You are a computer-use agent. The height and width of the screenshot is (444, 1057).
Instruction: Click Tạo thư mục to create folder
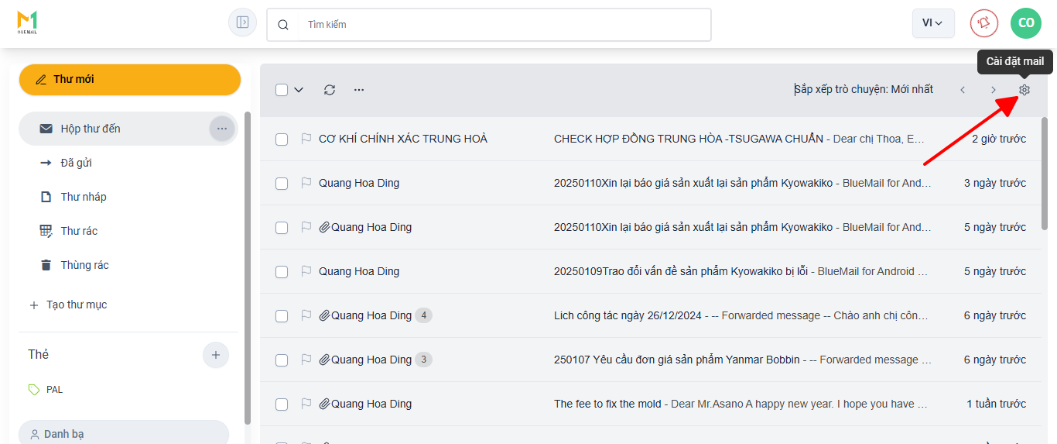76,305
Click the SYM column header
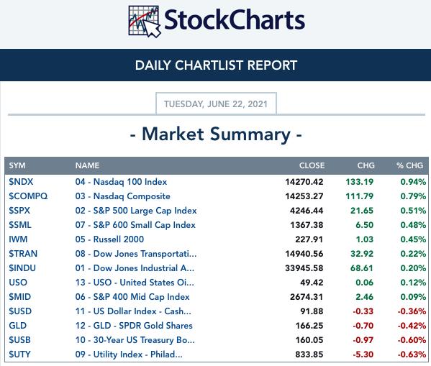 coord(17,165)
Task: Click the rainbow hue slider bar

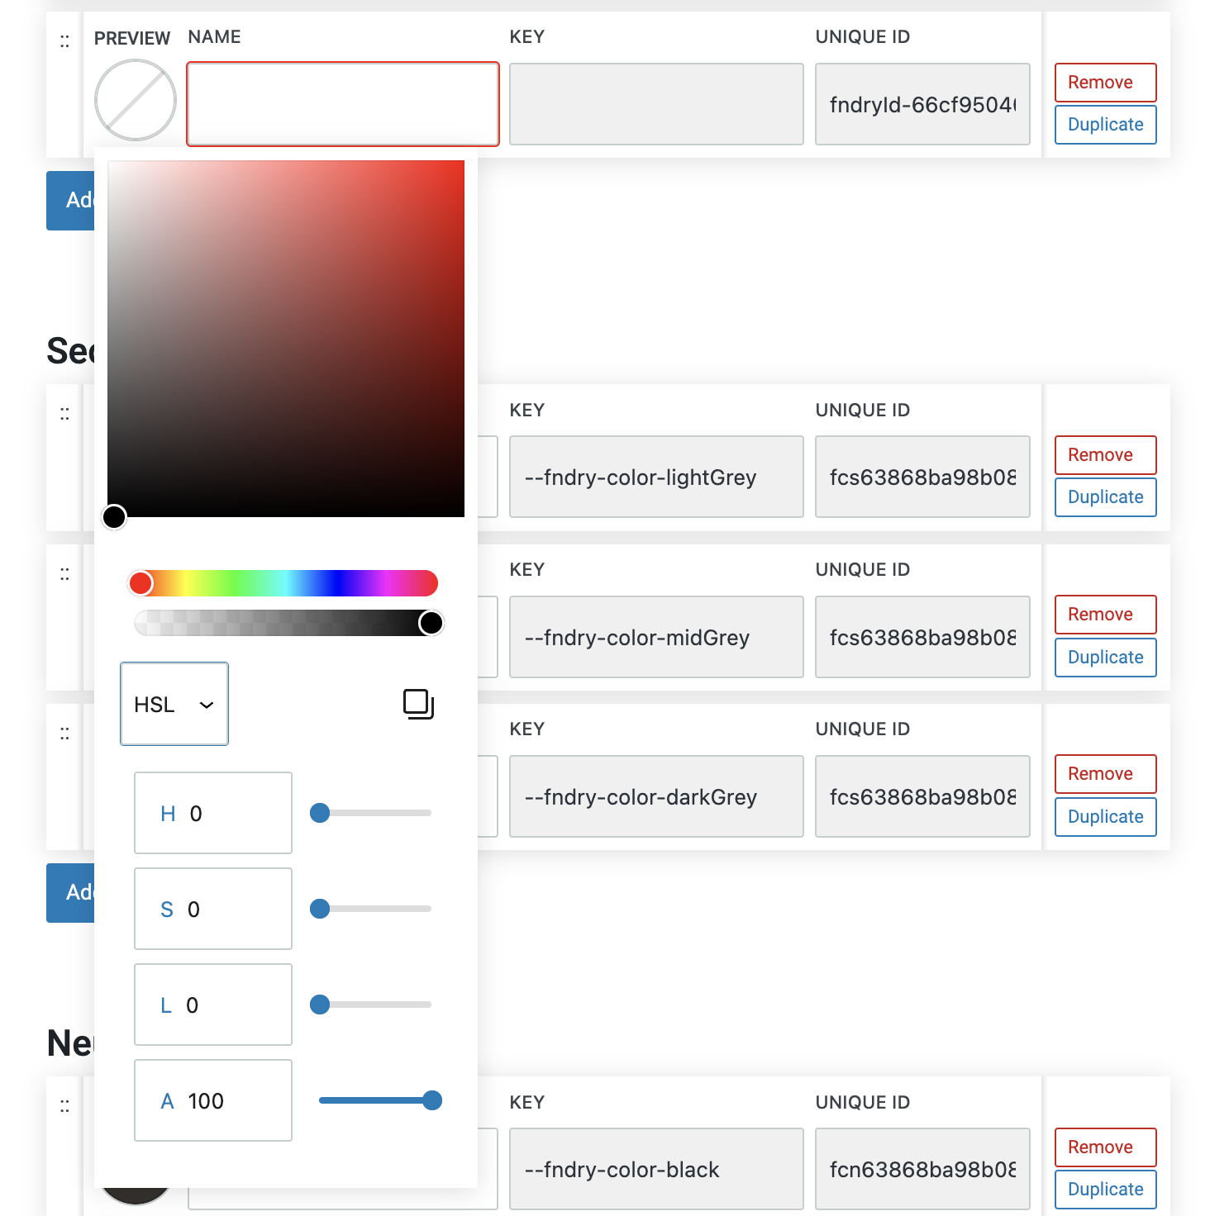Action: (x=284, y=583)
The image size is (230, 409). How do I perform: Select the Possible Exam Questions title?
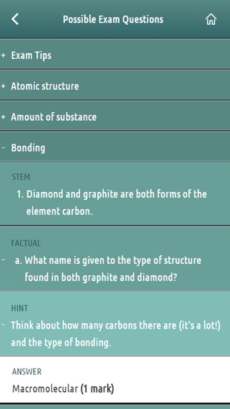click(x=113, y=19)
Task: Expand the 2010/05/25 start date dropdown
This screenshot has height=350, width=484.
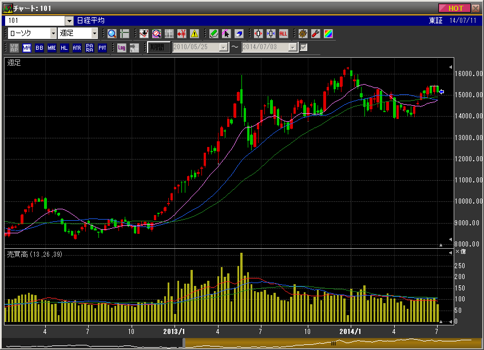Action: 223,47
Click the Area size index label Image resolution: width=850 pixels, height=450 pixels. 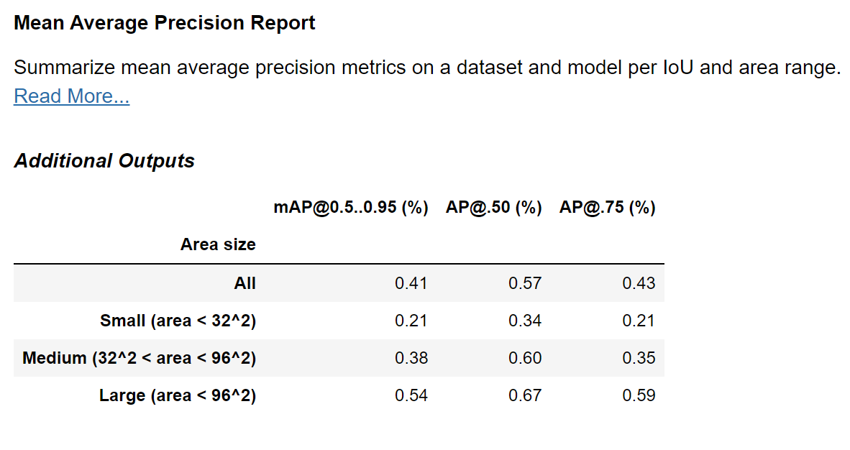coord(218,245)
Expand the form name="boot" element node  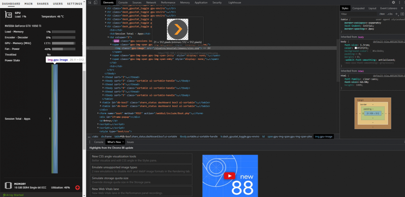[98, 113]
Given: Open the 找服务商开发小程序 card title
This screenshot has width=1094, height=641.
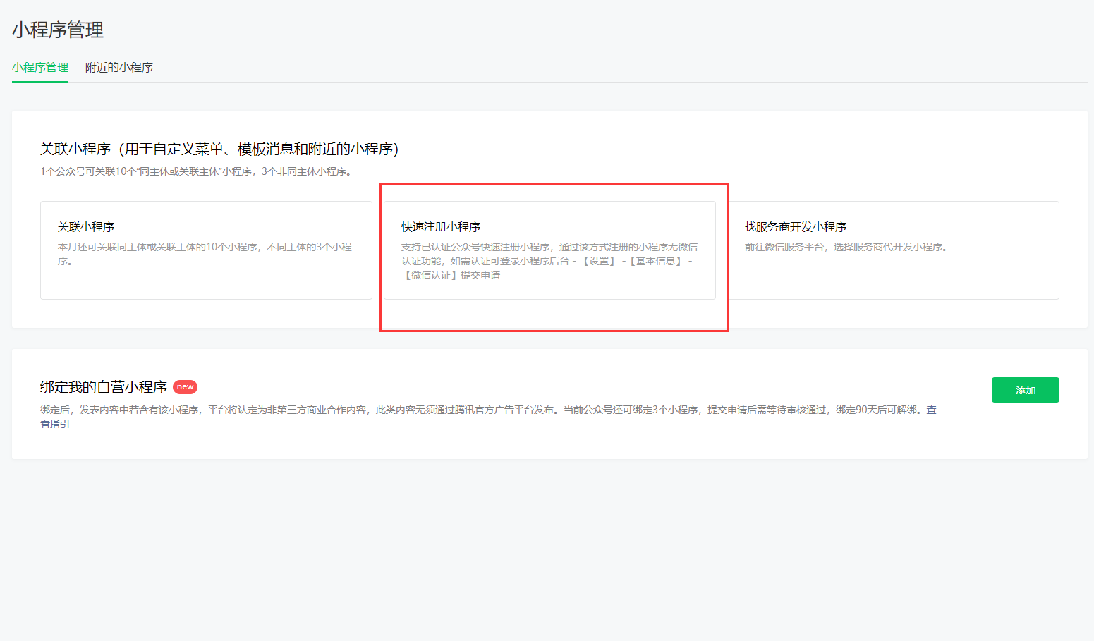Looking at the screenshot, I should (796, 227).
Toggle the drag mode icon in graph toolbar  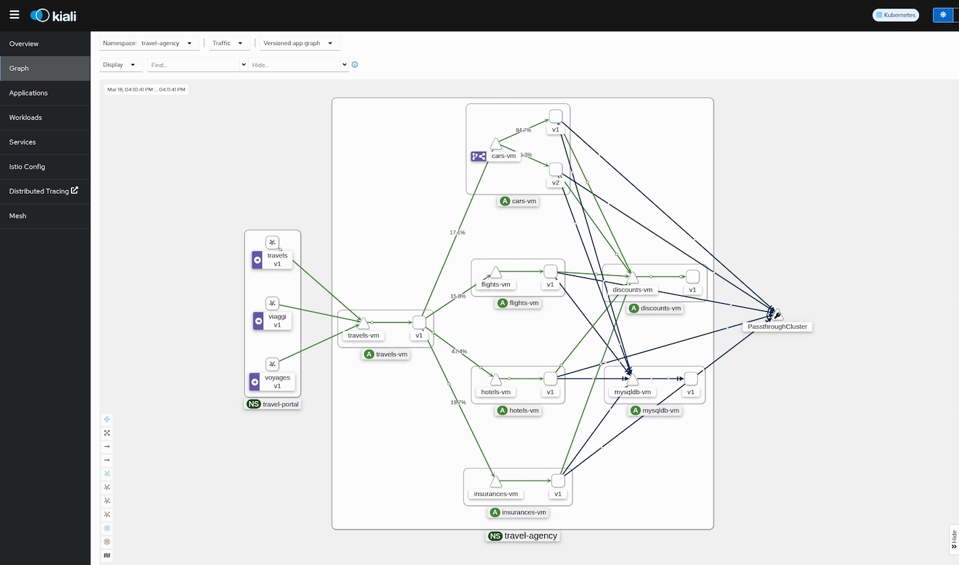pyautogui.click(x=107, y=419)
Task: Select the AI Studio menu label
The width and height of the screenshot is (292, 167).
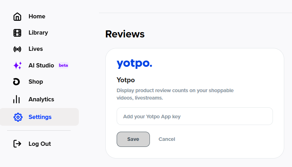Action: [x=41, y=65]
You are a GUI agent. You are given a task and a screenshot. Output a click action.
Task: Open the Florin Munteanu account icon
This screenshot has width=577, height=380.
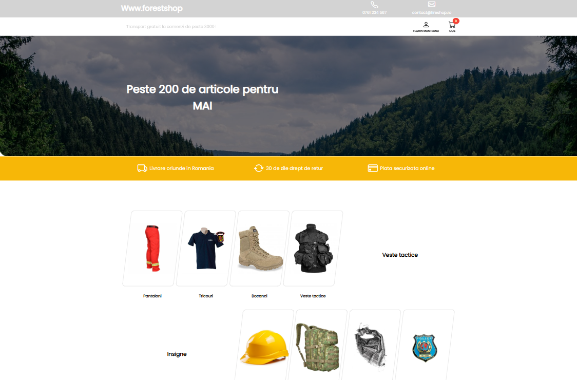point(426,25)
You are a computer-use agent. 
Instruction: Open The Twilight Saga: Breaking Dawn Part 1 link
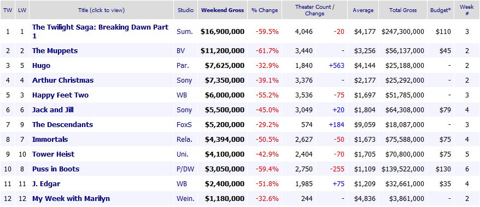click(x=101, y=31)
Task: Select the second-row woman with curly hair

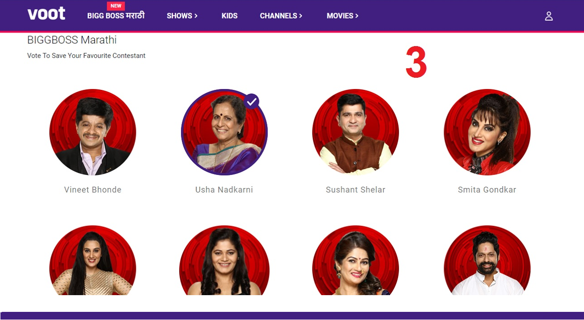Action: pos(224,261)
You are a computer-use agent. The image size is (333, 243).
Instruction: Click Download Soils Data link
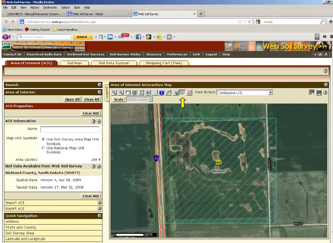pyautogui.click(x=44, y=54)
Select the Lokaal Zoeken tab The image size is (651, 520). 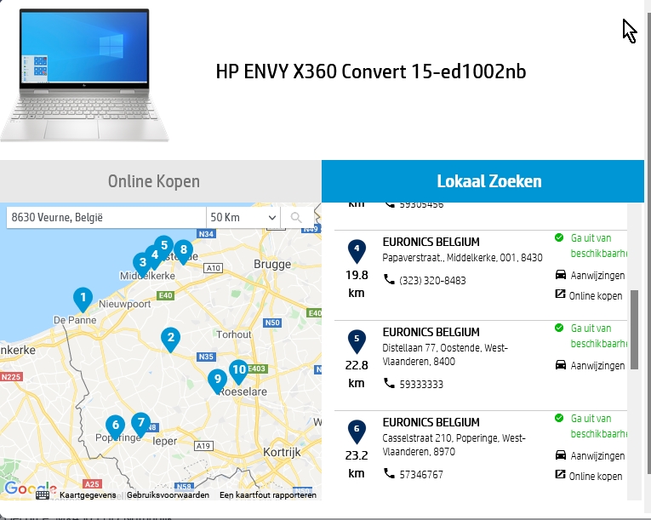click(x=488, y=181)
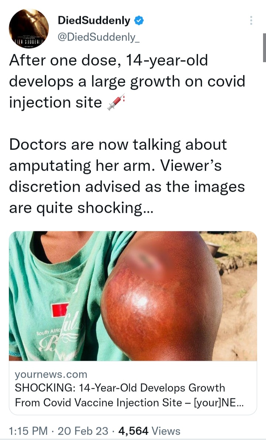Click the blue verified checkmark badge
266x441 pixels.
coord(139,21)
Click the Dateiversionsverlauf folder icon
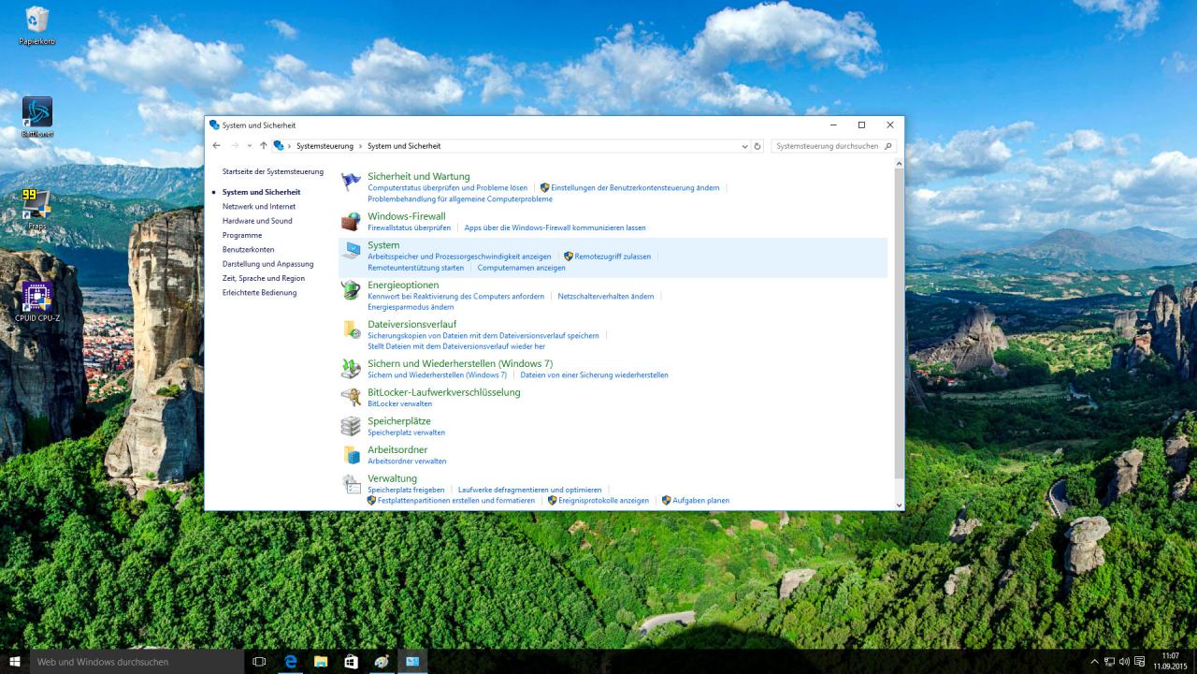1197x674 pixels. coord(351,330)
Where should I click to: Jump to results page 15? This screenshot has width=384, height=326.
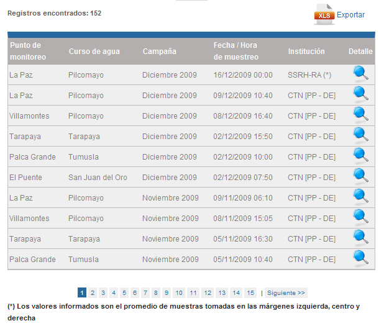pos(250,292)
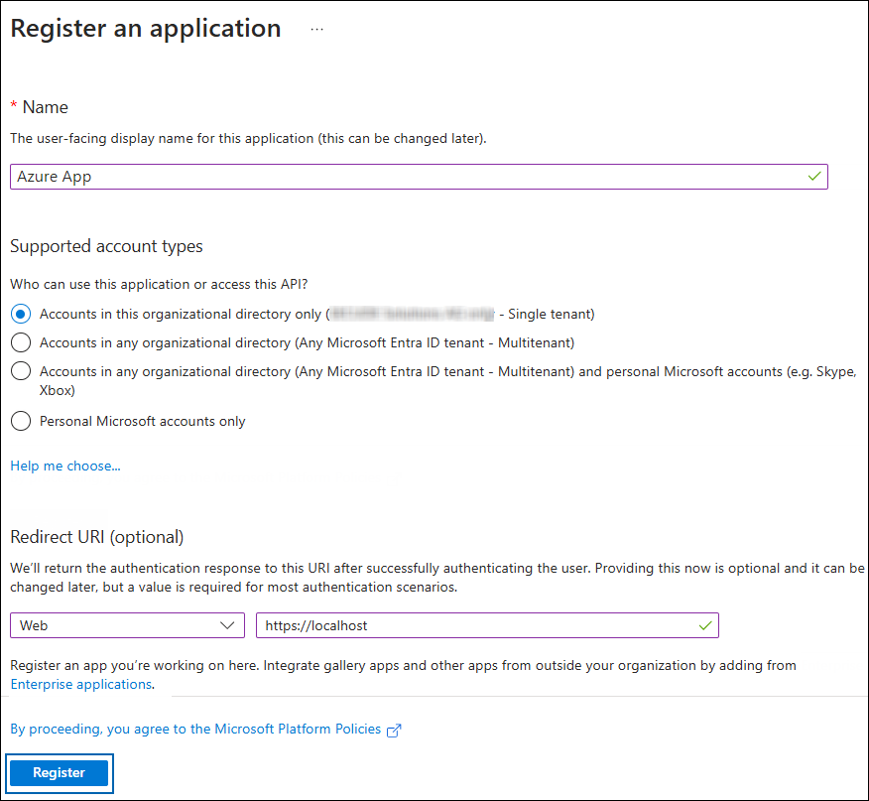Open the Help me choose link
869x801 pixels.
(64, 465)
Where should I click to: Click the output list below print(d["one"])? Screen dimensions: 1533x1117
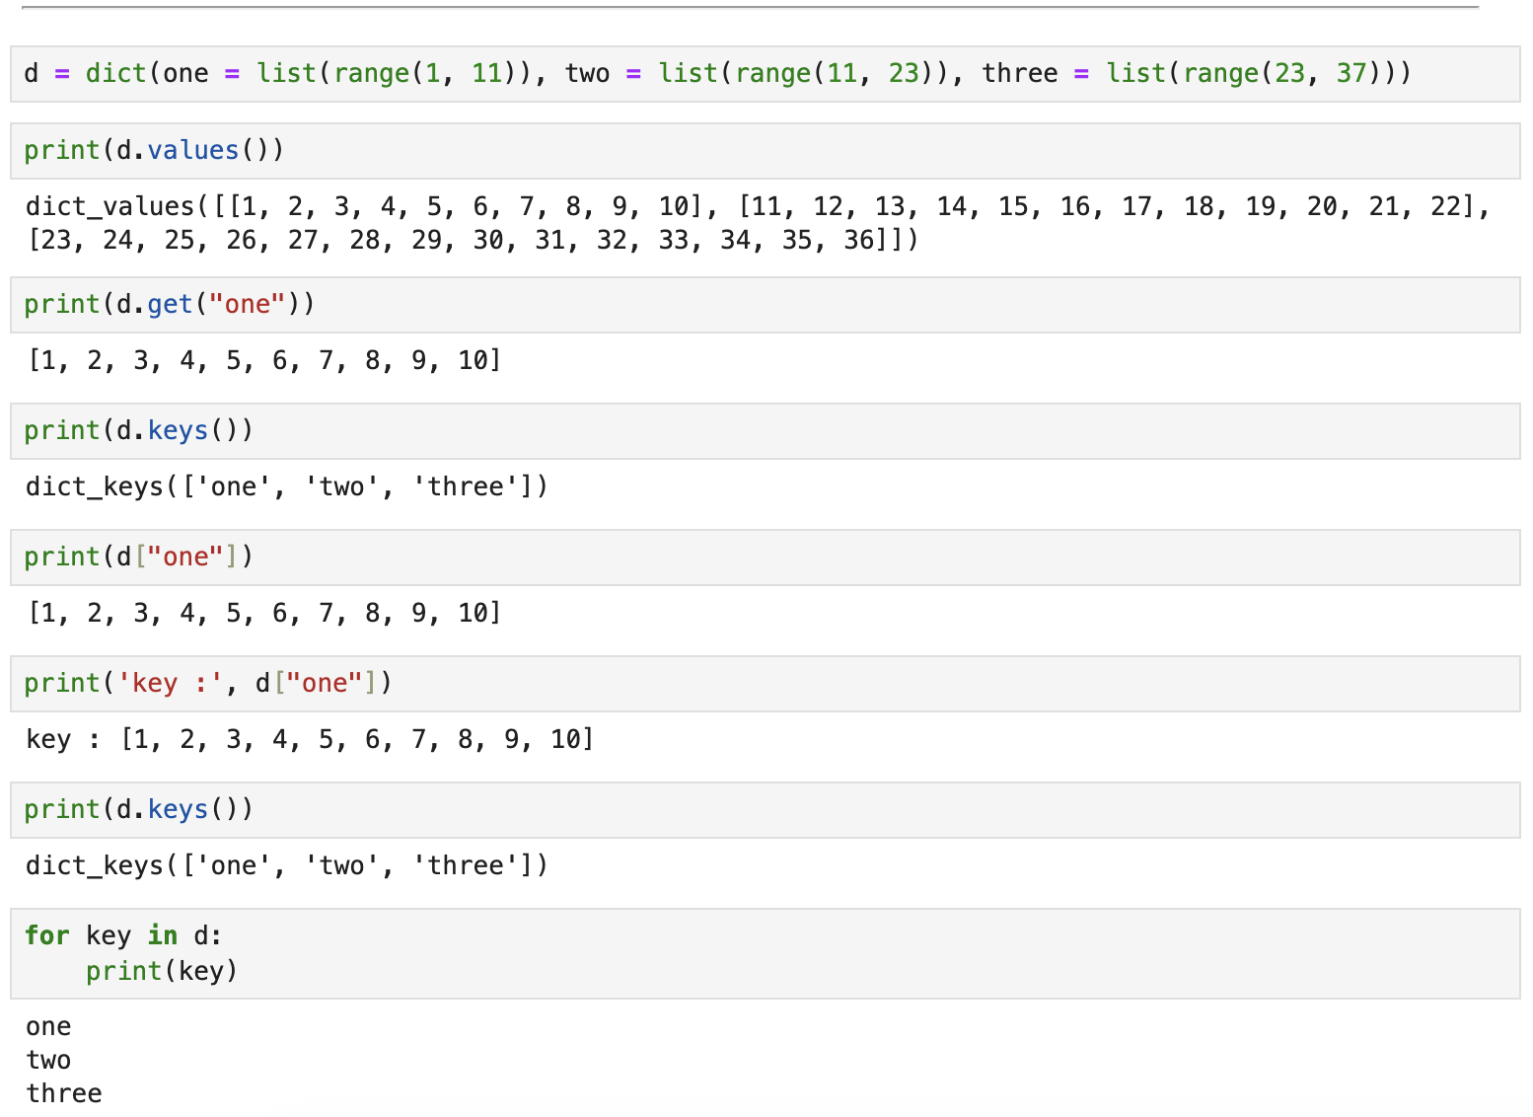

============================================================

Scan the listing and copy every line where the string "agent" shows up.

You are a computer-use agent. The height and width of the screenshot is (444, 1057).
You are a GUI agent. You are given a task and a screenshot. Output a click action.
You are a computer-use agent. 
You are a computer-use agent. The image size is (333, 243).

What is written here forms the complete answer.